▶ [SOURCE TEXT]
The following command will eliminate durations or other possible number representations that might conflict with scale-degree designations:


Having translated the representation in this way, we need to search for any lines which contain two instances of the number `7’ – that is, two concurrent instances of the leading-tone.

Searching for the number 7’ is easily done using the standard Unix `grep (get regular expression) command:

deg | grep -n '7'

This will find and output all records that contain the number 7; the -n option means that the corresponding line number will also be output.

However, we want to find instances where two or more 7s occur on a single line. For this, we can use a slightly more complex regular expression

deg | grep -n '7.*7'

In the construction ”.*” the period (.) means any character, and the asterisk means “zero or more instances of ...” Hence, the regular expression means “the number 7 followed by zero or more instances of any character, followed by the number 7”. In short, this expression will match any record in which the number 7 occurs at least twice.

As in the case of our earlier search for augmented and diminished intervals, grep is insensitive to whether the matching character string is found in a data record, or whether it occurs in a Humdrum comment or interpretation. In order to avoid matching comments or interpretations, a further refinement to our regular expression is appropriate.

deg | egrep -n '^7.*7|^[^!*].*7.*7'

In this case, the regular expression says the following: “find any occurrence of the number 7 at the beginning of the line followed by zero or more characters followed by the number 7; or match any character at the beginning of the line – other than an exclamation mark or an asterisk – followed by zero or more characters, followed by the number 7, followed by zero or more characters, followed by another number 7.

Depending on the input, it is possible that Humdrum spines will be present that do not represent scale degree information. It is possible that these other kinds of data may also make use of the number 7 – but not to represent the leading-tone. In other words, it is possible that a matching `7’ has nothing to do with scale degrees. We can ensure that this doesn’t happen by first ensuring that only scale-degree spines are present in the input to be searched.

▶ [DATA]
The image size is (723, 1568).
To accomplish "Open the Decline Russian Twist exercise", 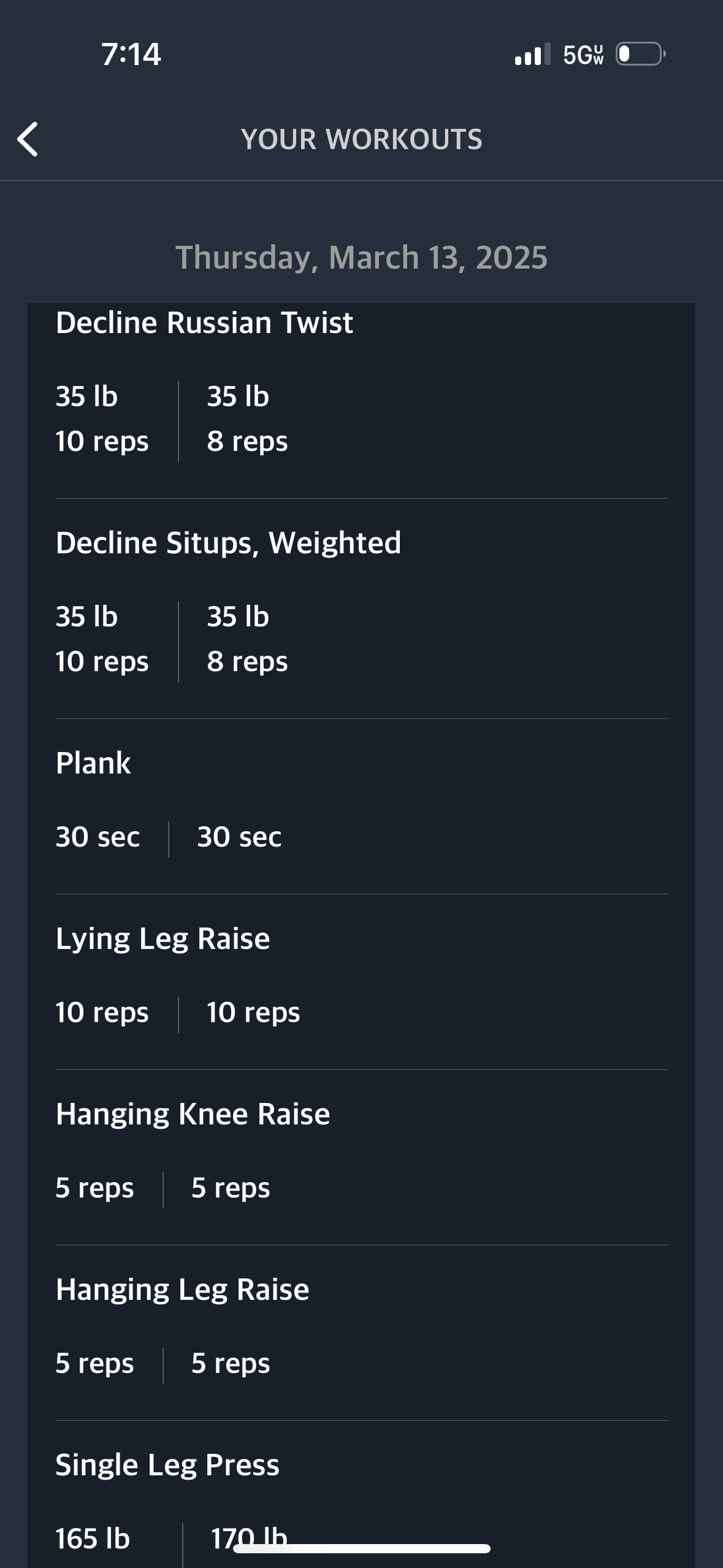I will [204, 323].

▶ [WRITTEN TASKS]
1) Answer these from the Humdrum passage:
(a) What does the -n option add to the grep output?
(b) In the construction ".*", what does the asterisk mean?
(c) In the refined regular expression, which two characters must not appear at the beginning of the line?
2) According to the Humdrum passage, why is the regular expression refined to exclude lines that begin with an exclamation mark or an asterisk?
3) Repeat the stretch of the Humdrum passage from "deg | grep -n '7.*7'" through "expression is appropriate.".
The data above are separate material from the Humdrum passage.

▶ [PER-TASK OUTPUTS]
1)
(a) The corresponding line number is also output.
(b) It means "zero or more instances of ..."
(c) An exclamation mark or an asterisk.

2) Grep does not distinguish whether the matching string is in a data record or in a Humdrum comment or interpretation. The refinement keeps the search from matching comments or interpretations.

3)
deg | grep -n '7.*7'

In the construction ”.*” the period (.) means any character, and the asterisk means “zero or more instances of ...” Hence, the regular expression means “the number 7 followed by zero or more instances of any character, followed by the number 7”. In short, this expression will match any record in which the number 7 occurs at least twice.

As in the case of our earlier search for augmented and diminished intervals, grep is insensitive to whether the matching character string is found in a data record, or whether it occurs in a Humdrum comment or interpretation. In order to avoid matching comments or interpretations, a further refinement to our regular expression is appropriate.